I'm reading a C++ tutorial and I've ran into this sentence:
The only difference between defining a class member function
completely within its class or to include only the prototype and later
its definition, is that in the first case the function will
automatically be considered an inline member function by the compiler,
while in the second it will be a normal (not-inline) class member
function, which in fact supposes no difference in behavior.
I know what an inline function is, my doubt is about which style to choose. Should I define every function inside its class or outside? Perhaps the simplest functions inside and the other outside?
I fear that defining every function inside a class (i.e. having complex inline functions) might mess up the resulting code and introduce debugging problems or weird behaviors during execution. And, finally, there's the "coding style" issue. So,
which approach is better?
Thank you :)
My style: I sometimes will put extremely short (one or two liner) functions in the class itself. Anything longer that I still want as an inlined function go as inline qualified implementations after the class definition, and oftentimes in a separate file that the header #includes at the end of the class definition.
The rationale for putting an inlined function outside the class is that the implementation of some function usually just gets in the way of a human reader's overall understanding of the class. A twenty line function can usually be summarized in a one line comment -- and that comment is all that is needed when you are reading the class definition. If you need more, go to the function definition, or better yet, Read The Fine Documentation. (Expecting someone to Read The F*** Code is a poor substitute for Fine Documentation.)
The best solution is to separate interface and implementation. Interface is your h-file. Put only prototypes there. Implementation goes to cpp-file. This approach has the following advantages:
Compilation goes faster because there is no need to compile function bodies several times.
Header dependency is simpler because there is no need to include all headers to h-file. Some of the headers are needed only in cpp-file and you can use forward declarations in h-file. Also you can avoid circular dependencies.

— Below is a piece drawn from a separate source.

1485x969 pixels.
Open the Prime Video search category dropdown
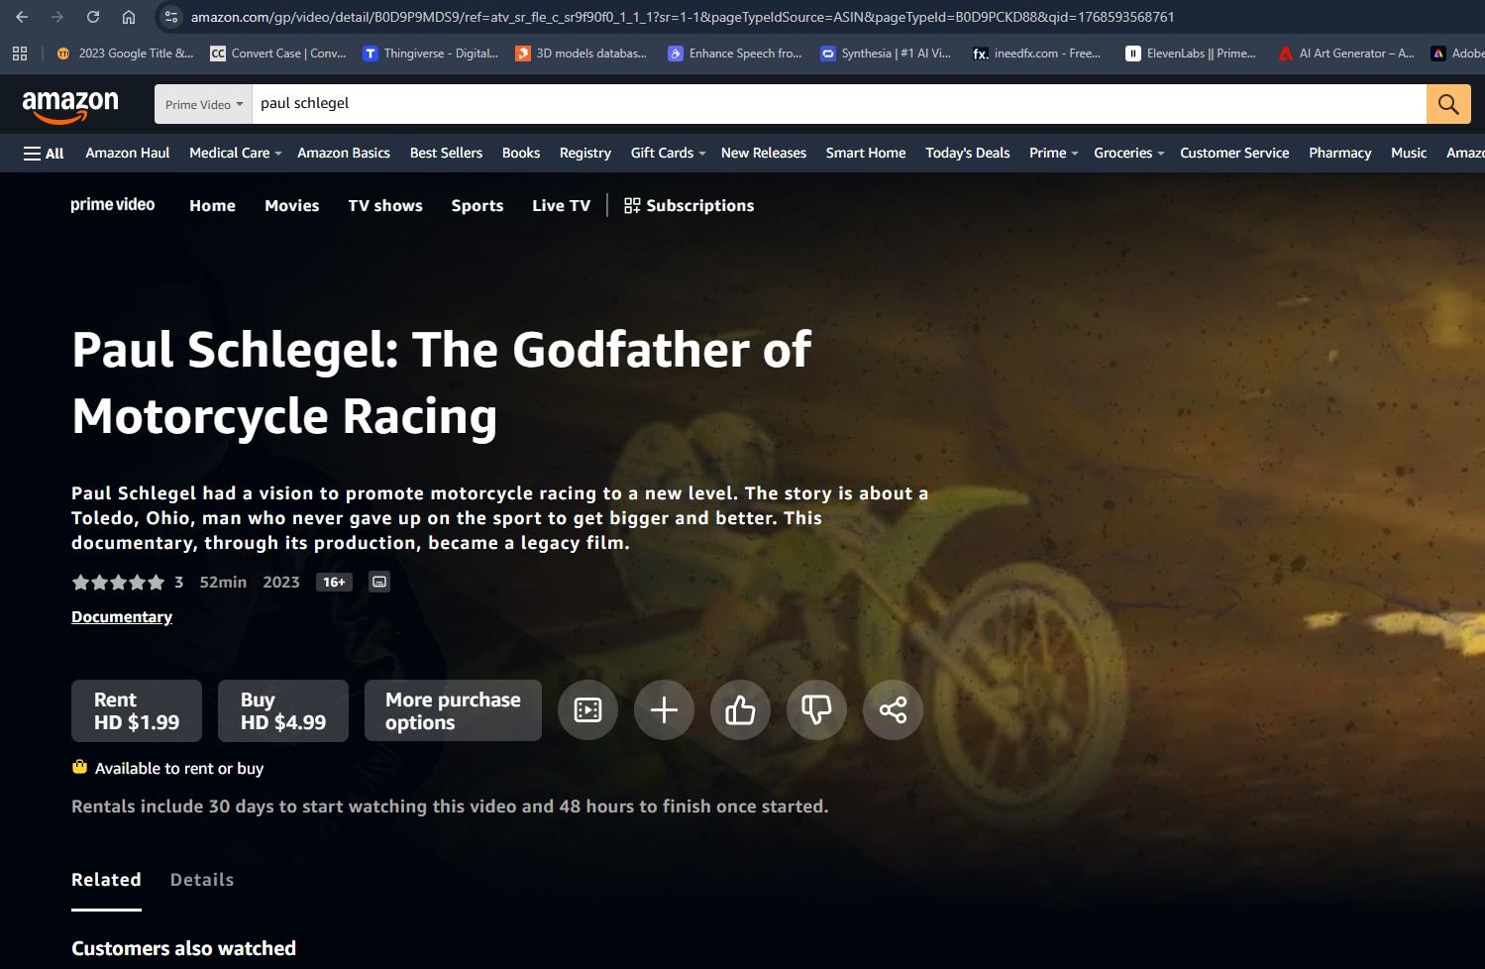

The last but not the least - it is easier for human beings to understand interface of your class. There is no code mess.
To answer the part of "Which approach is better?" - From C++ FAQ -
There are no simple answers: You have to play with it to see what is best. Do not settle for simplistic answers like, "Never use inline functions" or "Always use inline functions" or "Use inline functions if and only if the function is less than N lines of code." These one-size-fits-all rules may be easy to write down, but they will produce sub-optimal results.
Neither approach is better per se its a matter of preference and style. Personally I always think that defining the functions explicitly in a seperate .inline file is the best way. This way you are very explicit over what you do and you keep the header file clean.
Furthermore if you use a macro such as INLINE which is defined as follows:
#ifdef DEBUG
#define INLINE
#else
#define INLINE inline
#endif
You can then include the inline file from the header in release and from the CPP in debug. This means that even if the compiler inlines functions in debug you won't have any difficulties when debugging. Admittedly, though, this isn't such a problem for compilers these days so you may want to skip doing this unless using an old compiler.
Generally speaking, a member function which has only one or two statements is probably best with its body written in the class declaration—especially if there are many of them. A member function with more than 20-50 statements is probably best not in the class declaration. For lengths and complexities between, it depends on many factors.
For example, having the function body in a class module helps prevent unnecessary recompiling of dependent modules when the class declaration does not change—only a member function body. This can greatly increase productivity when developing the class. Once the class is stable, this becomes much less important.